Кэти-Мэй не особенно была уверена, что у нее есть дар, поскольку он был связан с Салли и ее снами, а об этом она вообще не любила думать. Зебулон настаивал. Она знала, что в ней есть сила, никуда не делась, но она этой силы боялась. А если эта сила ускользнет от нее и сделает Зебулону плохо? Кэти-Мэй пыталась объяснить мужу свои страхи, но он не понимал ее нерешительности. Заставить себя рассказать ему, что случилось с ее семьей, она не могла. Может быть, если бы она себе переломила и рассказала, все было по-другому. Да нет, зная Зебулона – вряд ли.
В конце концов Зеб уболтал свою, невесту работать «передатчиком психоэнергии» на его представлениях. Зрители писали на карточках имя и адрес и отдавали их Кэтрин (Зебулон в медовый месяц сразу дал ей новое имя), а она «транслировала» их Зебулону, который стоял на сцене с завязанными глазами. Когда она пыталась залезать в умы публики за дополнительными сведениями, о которых не спрашивала, это иногда невольно приводило к временному параличу или эпилептическому припадку кого-нибудь из зрителей. Зебулон требовал, чтобы она работала только с карточками.

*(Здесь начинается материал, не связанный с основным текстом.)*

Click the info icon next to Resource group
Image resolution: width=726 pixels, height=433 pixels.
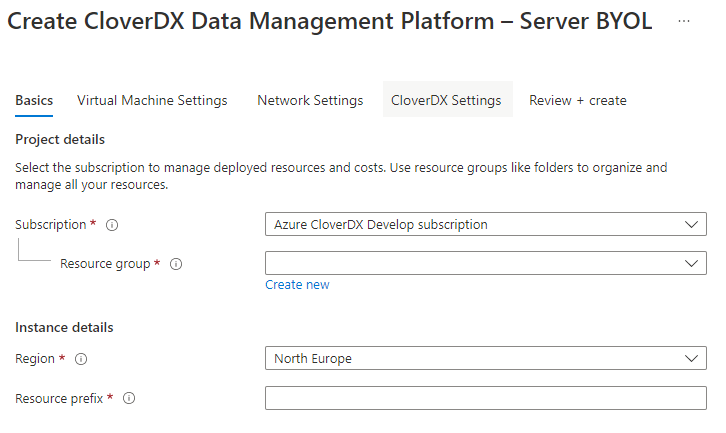click(176, 264)
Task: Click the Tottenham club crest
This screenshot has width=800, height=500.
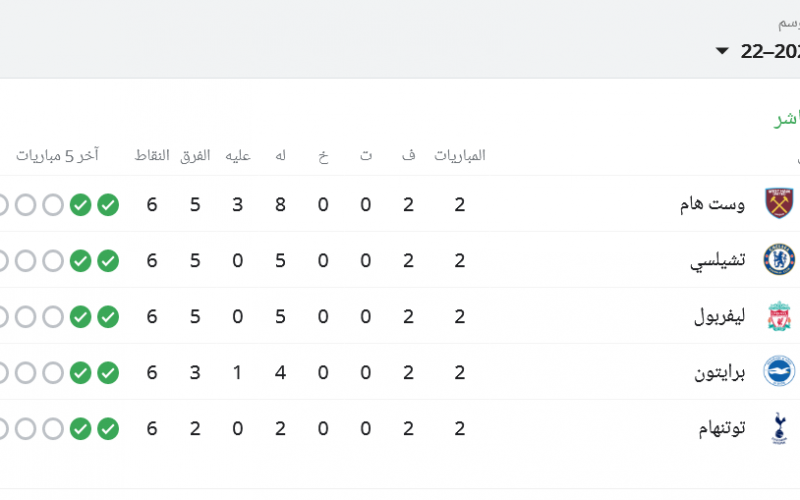Action: [779, 428]
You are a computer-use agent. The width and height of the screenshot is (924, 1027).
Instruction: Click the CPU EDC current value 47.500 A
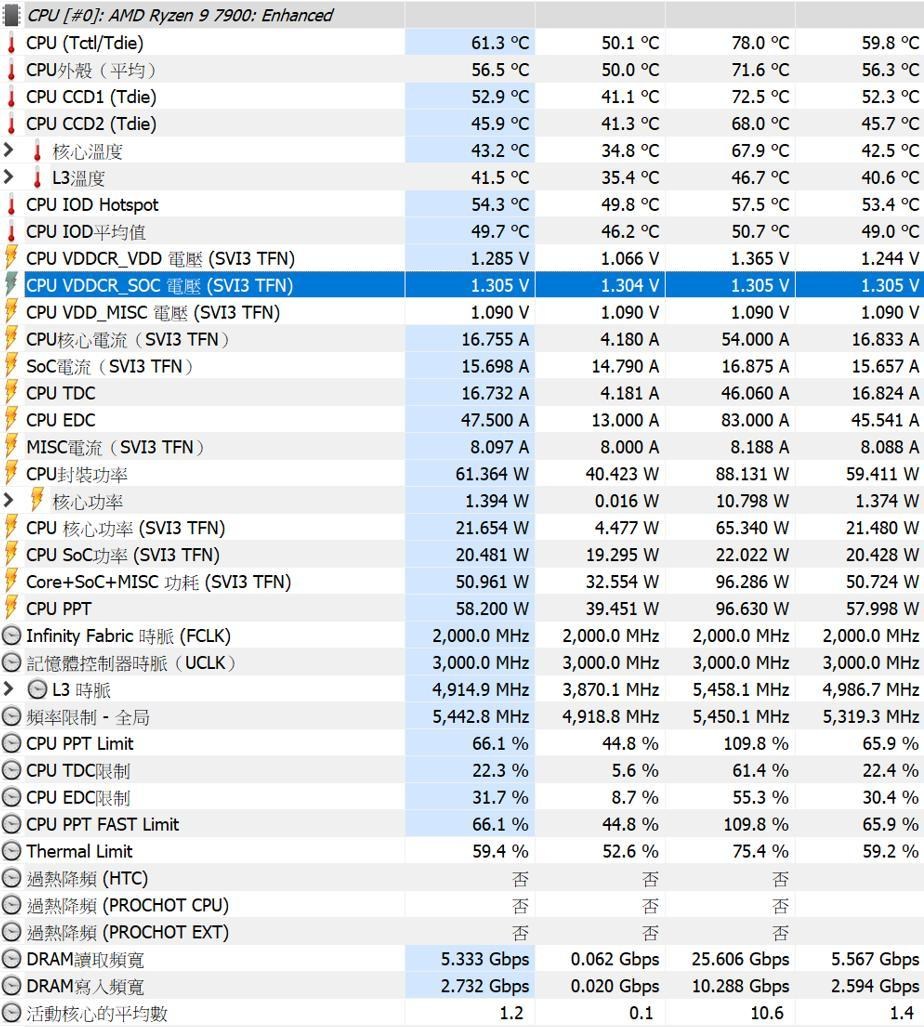tap(494, 421)
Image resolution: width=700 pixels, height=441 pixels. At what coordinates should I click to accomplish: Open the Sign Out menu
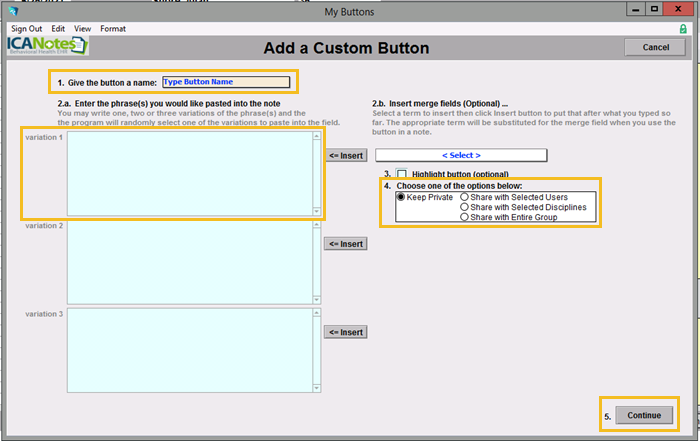pyautogui.click(x=27, y=29)
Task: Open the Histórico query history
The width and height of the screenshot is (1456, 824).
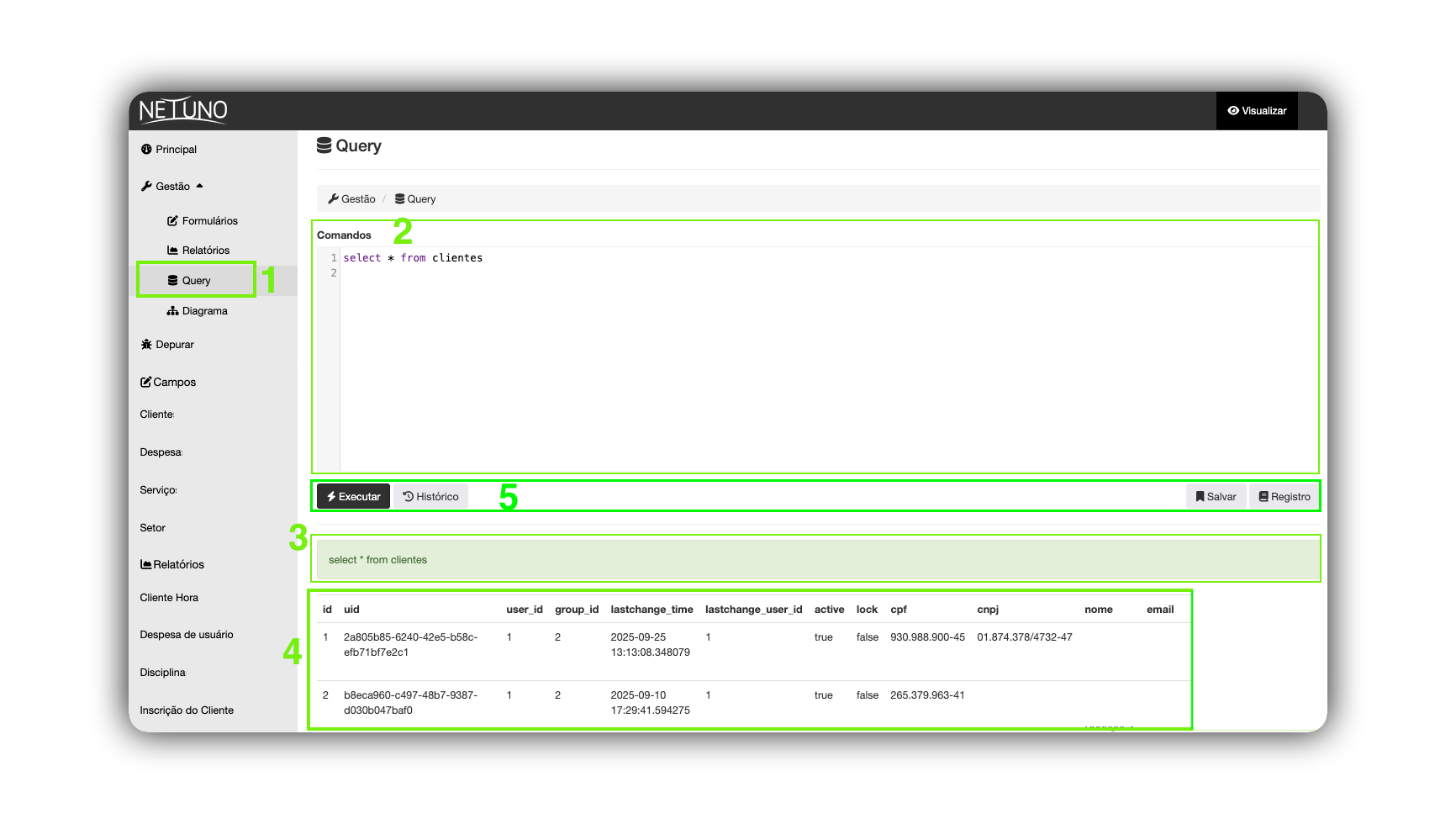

Выступления шли успешно, но Зебулону было мало хороших сборов на ярмарках. В шестидесятом, через два года после свадьбы, ему пришло в голову заделаться странствующим проповедником.
– Детка, этот рэкет прямо для нас создан! Нам нужна только палатка, несколько складных стульев, подиум и подержанный грузовик. Целые стада вахлаков выстроятся в очередь, уговаривая нас взять у них денежки! Что скажешь, лапонька? Тебя устраивает?
Конечно, устраивало. Ее устраивало все, чего хотел Зеб.
Первые дни были самыми трудными. Денег едва хватало на прокорм, не говоря уже о бензине для переездов. Иногда, в жару, когда палатка наполнялась потными вонючими психами а голос Зебулона гремел о вечном проклятии и грехах плоти, Кэтрин казалось, что среди публики сидит папаша с глазами, полными виски и Господа, а рваный разрез горла покрыт запекшейся кровью. Иногда появлялась мама, прижимая зарезанного младенца к обугленной груди, и качалась в такт мелодии гимна. Тогда Кэтрин и начала пить.